▶ _TASK_: Please reproduce every record, keeping each one exactly as written.
----------------------------------------
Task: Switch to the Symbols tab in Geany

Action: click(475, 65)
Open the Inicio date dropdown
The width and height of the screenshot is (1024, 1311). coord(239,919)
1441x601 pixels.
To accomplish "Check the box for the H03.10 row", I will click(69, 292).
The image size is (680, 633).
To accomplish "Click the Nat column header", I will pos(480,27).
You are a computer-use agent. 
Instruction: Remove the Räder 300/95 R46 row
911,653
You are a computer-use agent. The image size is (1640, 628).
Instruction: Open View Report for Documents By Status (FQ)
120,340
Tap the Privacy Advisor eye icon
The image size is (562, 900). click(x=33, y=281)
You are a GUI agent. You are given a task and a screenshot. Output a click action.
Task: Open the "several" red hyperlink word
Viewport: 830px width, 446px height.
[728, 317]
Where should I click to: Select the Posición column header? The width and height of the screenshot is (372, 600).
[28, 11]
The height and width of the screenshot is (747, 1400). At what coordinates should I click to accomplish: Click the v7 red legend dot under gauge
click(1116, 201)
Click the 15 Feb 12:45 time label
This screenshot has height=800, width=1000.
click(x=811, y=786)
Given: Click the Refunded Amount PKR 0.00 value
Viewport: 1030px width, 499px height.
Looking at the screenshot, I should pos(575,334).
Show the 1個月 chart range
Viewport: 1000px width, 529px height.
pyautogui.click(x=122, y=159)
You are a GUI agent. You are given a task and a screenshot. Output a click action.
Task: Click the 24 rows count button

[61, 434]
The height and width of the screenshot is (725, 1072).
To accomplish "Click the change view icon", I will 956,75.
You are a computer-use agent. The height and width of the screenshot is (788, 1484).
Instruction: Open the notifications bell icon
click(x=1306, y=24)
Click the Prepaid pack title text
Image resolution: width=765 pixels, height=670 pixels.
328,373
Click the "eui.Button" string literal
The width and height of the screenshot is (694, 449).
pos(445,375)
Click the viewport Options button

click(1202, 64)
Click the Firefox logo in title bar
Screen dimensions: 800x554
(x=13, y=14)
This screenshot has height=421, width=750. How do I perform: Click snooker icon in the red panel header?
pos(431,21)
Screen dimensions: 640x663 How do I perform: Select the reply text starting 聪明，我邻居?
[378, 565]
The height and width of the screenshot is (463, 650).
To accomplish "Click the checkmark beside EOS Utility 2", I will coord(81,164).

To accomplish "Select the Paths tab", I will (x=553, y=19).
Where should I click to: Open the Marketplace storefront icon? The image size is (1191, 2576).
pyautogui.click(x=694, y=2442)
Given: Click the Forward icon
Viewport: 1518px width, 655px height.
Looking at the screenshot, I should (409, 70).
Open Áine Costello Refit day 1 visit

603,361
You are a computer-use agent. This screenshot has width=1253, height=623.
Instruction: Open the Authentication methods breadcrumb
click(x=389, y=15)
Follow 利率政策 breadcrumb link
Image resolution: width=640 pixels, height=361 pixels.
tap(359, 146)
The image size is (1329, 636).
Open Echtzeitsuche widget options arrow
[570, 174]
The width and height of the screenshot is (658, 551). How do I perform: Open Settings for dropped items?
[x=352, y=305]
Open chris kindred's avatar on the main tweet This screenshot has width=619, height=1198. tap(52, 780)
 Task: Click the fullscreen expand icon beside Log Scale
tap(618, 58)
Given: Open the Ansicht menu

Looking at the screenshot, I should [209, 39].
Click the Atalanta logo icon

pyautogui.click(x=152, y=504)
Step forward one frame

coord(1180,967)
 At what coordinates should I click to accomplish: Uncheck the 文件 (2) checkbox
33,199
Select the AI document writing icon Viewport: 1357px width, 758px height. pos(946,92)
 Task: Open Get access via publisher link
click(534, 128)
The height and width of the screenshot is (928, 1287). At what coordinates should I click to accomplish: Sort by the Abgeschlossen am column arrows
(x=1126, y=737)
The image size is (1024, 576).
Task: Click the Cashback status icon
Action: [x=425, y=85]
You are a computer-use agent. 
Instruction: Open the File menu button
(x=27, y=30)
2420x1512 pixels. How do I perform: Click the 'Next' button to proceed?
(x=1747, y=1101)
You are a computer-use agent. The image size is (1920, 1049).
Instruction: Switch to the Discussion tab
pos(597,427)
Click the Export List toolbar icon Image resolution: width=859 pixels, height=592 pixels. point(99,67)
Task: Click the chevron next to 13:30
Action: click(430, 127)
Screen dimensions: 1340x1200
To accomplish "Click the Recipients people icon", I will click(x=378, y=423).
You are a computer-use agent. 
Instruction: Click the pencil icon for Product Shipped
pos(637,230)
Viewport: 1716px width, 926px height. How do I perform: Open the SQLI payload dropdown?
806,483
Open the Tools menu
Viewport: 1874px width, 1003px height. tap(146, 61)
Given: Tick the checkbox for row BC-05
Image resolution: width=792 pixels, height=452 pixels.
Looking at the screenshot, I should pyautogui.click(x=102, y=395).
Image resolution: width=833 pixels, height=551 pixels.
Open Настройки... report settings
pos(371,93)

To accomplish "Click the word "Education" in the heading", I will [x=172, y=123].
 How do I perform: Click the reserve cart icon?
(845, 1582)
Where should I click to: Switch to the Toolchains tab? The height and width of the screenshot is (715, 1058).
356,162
----------------------------------------
▶ _ANSWER SECTION_:
Task: Switch to the Symbols tab in Geany

Action: click(475, 65)
Open the Inicio date dropdown
The width and height of the screenshot is (1024, 1311). coord(239,919)
1441x601 pixels.
To accomplish "Check the box for the H03.10 row", I will click(69, 292).
The image size is (680, 633).
To accomplish "Click the Nat column header", I will pos(480,27).
You are a computer-use agent. 
Instruction: Remove the Räder 300/95 R46 row
911,653
You are a computer-use agent. The image size is (1640, 628).
Instruction: Open View Report for Documents By Status (FQ)
120,340
Tap the Privacy Advisor eye icon
The image size is (562, 900). click(x=33, y=281)
You are a GUI agent. You are given a task and a screenshot. Output a click action.
Task: Open the "several" red hyperlink word
Viewport: 830px width, 446px height.
[728, 317]
Where should I click to: Select the Posición column header? The width and height of the screenshot is (372, 600).
[28, 11]
The height and width of the screenshot is (747, 1400). At what coordinates should I click to accomplish: Click the v7 red legend dot under gauge
click(1116, 201)
Click the 15 Feb 12:45 time label
This screenshot has height=800, width=1000.
click(x=811, y=786)
Given: Click the Refunded Amount PKR 0.00 value
Viewport: 1030px width, 499px height.
Looking at the screenshot, I should pos(575,334).
Show the 1個月 chart range
Viewport: 1000px width, 529px height.
pyautogui.click(x=122, y=159)
You are a GUI agent. You are given a task and a screenshot. Output a click action.
Task: Click the 24 rows count button

[61, 434]
The height and width of the screenshot is (725, 1072).
To accomplish "Click the change view icon", I will 956,75.
You are a computer-use agent. The height and width of the screenshot is (788, 1484).
Instruction: Open the notifications bell icon
click(x=1306, y=24)
Click the Prepaid pack title text
Image resolution: width=765 pixels, height=670 pixels.
328,373
Click the "eui.Button" string literal
The width and height of the screenshot is (694, 449).
pos(445,375)
Click the viewport Options button

click(1202, 64)
Click the Firefox logo in title bar
Screen dimensions: 800x554
(x=13, y=14)
This screenshot has height=421, width=750. How do I perform: Click snooker icon in the red panel header?
pos(431,21)
Screen dimensions: 640x663 How do I perform: Select the reply text starting 聪明，我邻居?
[378, 565]
The height and width of the screenshot is (463, 650).
To accomplish "Click the checkmark beside EOS Utility 2", I will coord(81,164).

To accomplish "Select the Paths tab", I will (x=553, y=19).
Where should I click to: Open the Marketplace storefront icon? The image size is (1191, 2576).
pyautogui.click(x=694, y=2442)
Given: Click the Forward icon
Viewport: 1518px width, 655px height.
Looking at the screenshot, I should (409, 70).
Open Áine Costello Refit day 1 visit

603,361
You are a computer-use agent. This screenshot has width=1253, height=623.
Instruction: Open the Authentication methods breadcrumb
click(x=389, y=15)
Follow 利率政策 breadcrumb link
Image resolution: width=640 pixels, height=361 pixels.
tap(359, 146)
The image size is (1329, 636).
Open Echtzeitsuche widget options arrow
[570, 174]
The width and height of the screenshot is (658, 551). How do I perform: Open Settings for dropped items?
[x=352, y=305]
Open chris kindred's avatar on the main tweet This screenshot has width=619, height=1198. tap(52, 780)
 Task: Click the fullscreen expand icon beside Log Scale
tap(618, 58)
Given: Open the Ansicht menu

Looking at the screenshot, I should [209, 39].
Click the Atalanta logo icon

pyautogui.click(x=152, y=504)
Step forward one frame

coord(1180,967)
 At what coordinates should I click to accomplish: Uncheck the 文件 (2) checkbox
33,199
Select the AI document writing icon Viewport: 1357px width, 758px height. pos(946,92)
 Task: Open Get access via publisher link
click(534, 128)
The height and width of the screenshot is (928, 1287). At what coordinates should I click to accomplish: Sort by the Abgeschlossen am column arrows
(x=1126, y=737)
The image size is (1024, 576).
Task: Click the Cashback status icon
Action: [x=425, y=85]
You are a computer-use agent. 
Instruction: Open the File menu button
(x=27, y=30)
2420x1512 pixels. How do I perform: Click the 'Next' button to proceed?
(x=1747, y=1101)
You are a computer-use agent. The image size is (1920, 1049).
Instruction: Switch to the Discussion tab
pos(597,427)
Click the Export List toolbar icon Image resolution: width=859 pixels, height=592 pixels. point(99,67)
Task: Click the chevron next to 13:30
Action: click(430, 127)
Screen dimensions: 1340x1200
To accomplish "Click the Recipients people icon", I will click(x=378, y=423).
You are a computer-use agent. 
Instruction: Click the pencil icon for Product Shipped
pos(637,230)
Viewport: 1716px width, 926px height. How do I perform: Open the SQLI payload dropdown?
806,483
Open the Tools menu
Viewport: 1874px width, 1003px height. tap(146, 61)
Given: Tick the checkbox for row BC-05
Image resolution: width=792 pixels, height=452 pixels.
Looking at the screenshot, I should pyautogui.click(x=102, y=395).
Image resolution: width=833 pixels, height=551 pixels.
Open Настройки... report settings
pos(371,93)

To accomplish "Click the word "Education" in the heading", I will [x=172, y=123].
 How do I perform: Click the reserve cart icon?
(845, 1582)
Where should I click to: Switch to the Toolchains tab? The height and width of the screenshot is (715, 1058).
356,162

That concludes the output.